[Beowulf] IPoIB failure

Fri Jan 23 05:39:34 PST 2015

We had a strange event last night.  Our IB fabric started demonstrating 
some odd routing behavior over IB.

host A could ping both B and C, yet B and C could not ping one another. 
  This was only at the IP layer.  ibping tests all worked fine.  A few 
runs of ibdiagnet produced all the switches and hosts we expected to find.

As we rebooted hosts with non-connectivity, they came up find but then 
host A could reach neither one.  After a number of host reboots we soon 
realized that we were playing whack-a-mole as the problem resurfaced 
sometimes on the original hosts and sometimes on a new host.

In the end we rebooted every Mellanox switch.  The big core switch.  The 
half rack switch.  The top of rack switches.  And sure enough, 
everything came back fine without any more reboots.

At this point all I know is that the server running our master opensm 
rebooted and it took a few hours before these problems started, first 
indicated by stale filesystem errors across the GPFS mounts.

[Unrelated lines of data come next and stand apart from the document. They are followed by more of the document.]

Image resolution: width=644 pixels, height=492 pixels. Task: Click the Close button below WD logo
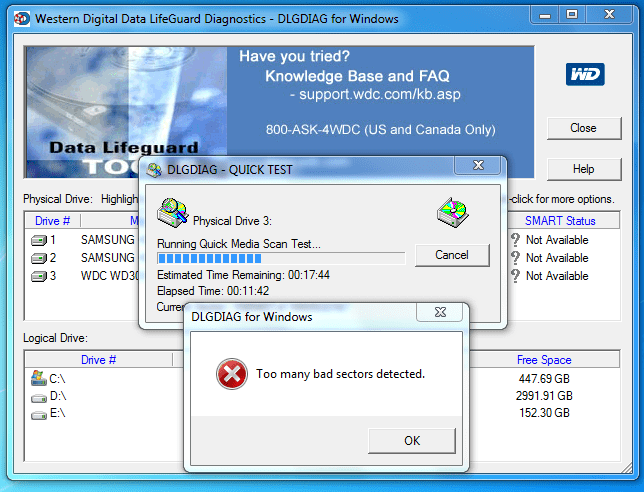[x=584, y=128]
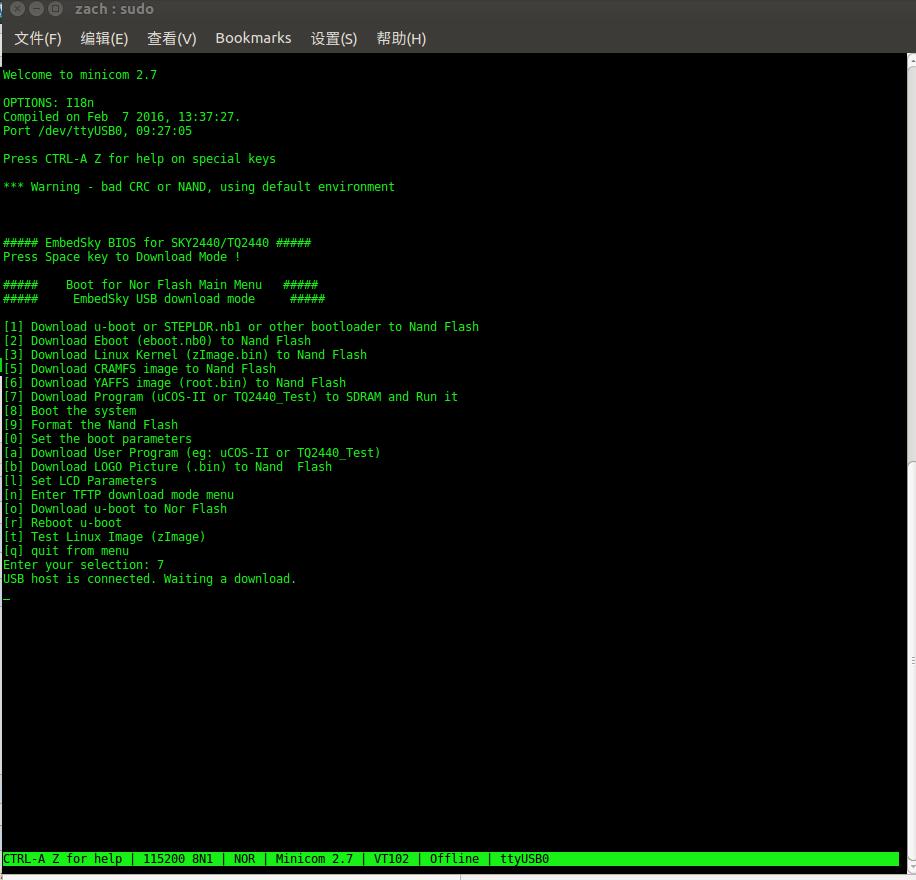The width and height of the screenshot is (916, 880).
Task: Open the 设置(S) menu
Action: 333,39
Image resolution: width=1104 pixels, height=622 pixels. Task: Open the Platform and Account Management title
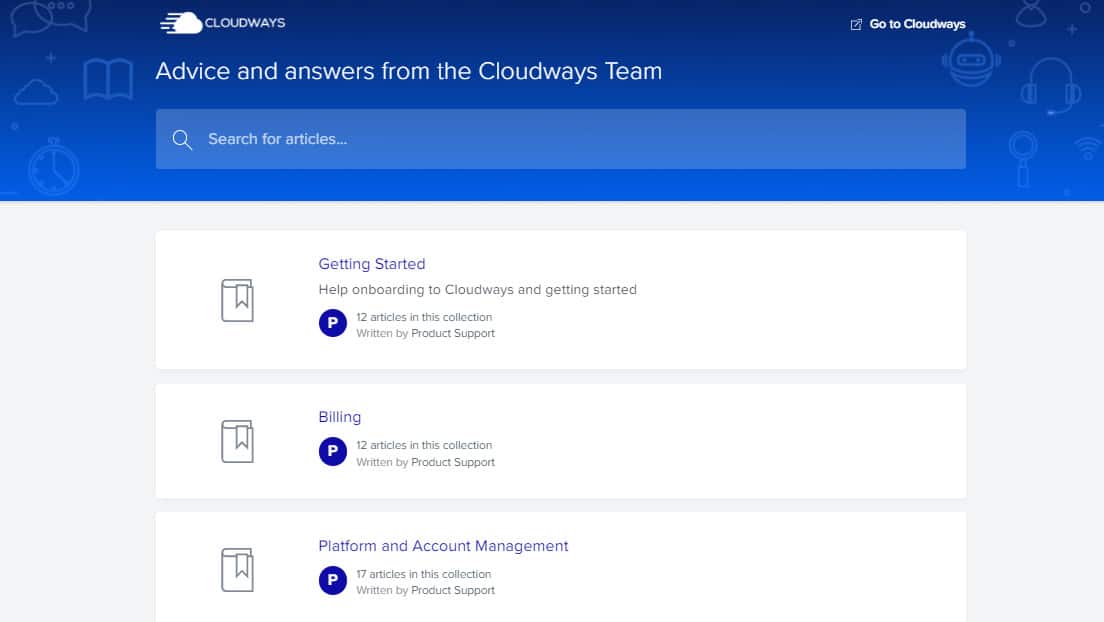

Obviously, rebooting every dang switch is not the correct answer here. 
But at this point I don't have a better solution if it occurs again.  Or 
even an answer as to WHY it happened in the first place.  It just seems 
that the IPoIB layer was at fault here somehow in that routing was not 
correct across the entire IB network.

If anyone has any insights, I'd be most appreciative.  It's clear we do 
not understand this aspect of the IB stack and how this layer works.

Thanks,
Bill